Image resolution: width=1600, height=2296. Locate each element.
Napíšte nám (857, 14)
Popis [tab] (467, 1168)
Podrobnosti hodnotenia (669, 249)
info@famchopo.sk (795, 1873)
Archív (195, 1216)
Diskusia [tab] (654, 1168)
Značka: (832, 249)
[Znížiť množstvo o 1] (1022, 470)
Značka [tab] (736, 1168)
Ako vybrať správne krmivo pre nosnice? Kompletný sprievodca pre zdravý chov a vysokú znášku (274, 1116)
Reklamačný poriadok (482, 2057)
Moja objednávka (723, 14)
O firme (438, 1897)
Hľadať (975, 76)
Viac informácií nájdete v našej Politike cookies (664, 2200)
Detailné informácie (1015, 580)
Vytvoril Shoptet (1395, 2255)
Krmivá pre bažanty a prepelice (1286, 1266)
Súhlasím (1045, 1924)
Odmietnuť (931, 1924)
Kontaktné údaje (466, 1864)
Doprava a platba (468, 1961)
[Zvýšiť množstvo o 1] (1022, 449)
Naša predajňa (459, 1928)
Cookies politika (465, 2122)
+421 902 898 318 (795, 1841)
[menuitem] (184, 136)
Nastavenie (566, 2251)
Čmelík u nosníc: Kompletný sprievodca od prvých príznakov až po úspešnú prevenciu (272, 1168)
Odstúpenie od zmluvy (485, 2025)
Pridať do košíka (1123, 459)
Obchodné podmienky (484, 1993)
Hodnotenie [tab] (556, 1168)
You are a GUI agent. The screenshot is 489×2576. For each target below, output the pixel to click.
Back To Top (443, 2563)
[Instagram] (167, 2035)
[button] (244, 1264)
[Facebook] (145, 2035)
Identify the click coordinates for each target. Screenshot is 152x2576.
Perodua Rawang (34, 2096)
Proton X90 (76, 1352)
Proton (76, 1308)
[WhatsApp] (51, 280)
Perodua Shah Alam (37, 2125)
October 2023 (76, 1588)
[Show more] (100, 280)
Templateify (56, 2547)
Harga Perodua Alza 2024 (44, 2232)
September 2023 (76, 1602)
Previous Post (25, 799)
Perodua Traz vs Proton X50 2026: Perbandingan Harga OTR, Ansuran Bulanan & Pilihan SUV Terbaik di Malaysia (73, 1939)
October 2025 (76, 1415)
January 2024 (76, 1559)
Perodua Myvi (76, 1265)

+-------+

(Problem details) Could you give again exactly the lines from the line containing "Čmelík u nosníc: Kompletný" through the final line of the data above, and no others?

(Result below)
Čmelík u nosníc: Kompletný sprievodca od prvých príznakov až po úspešnú prevenciu (272, 1168)
Odstúpenie od zmluvy (485, 2025)
Pridať do košíka (1123, 459)
Obchodné podmienky (484, 1993)
Hodnotenie [tab] (556, 1168)
You are a GUI agent. The screenshot is 489×2576. For each target below, output the pixel to click.
Back To Top (443, 2563)
[Instagram] (167, 2035)
[button] (244, 1264)
[Facebook] (145, 2035)
Identify the click coordinates for each target. Screenshot is 152x2576.
Perodua Rawang (34, 2096)
Proton X90 (76, 1352)
Proton (76, 1308)
[WhatsApp] (51, 280)
Perodua Shah Alam (37, 2125)
October 2023 (76, 1588)
[Show more] (100, 280)
Templateify (56, 2547)
Harga Perodua Alza 2024 (44, 2232)
September 2023 (76, 1602)
Previous Post (25, 799)
Perodua Traz vs Proton X50 2026: Perbandingan Harga OTR, Ansuran Bulanan & Pilihan SUV Terbaik di Malaysia (73, 1939)
October 2025 (76, 1415)
January 2024 (76, 1559)
Perodua Myvi (76, 1265)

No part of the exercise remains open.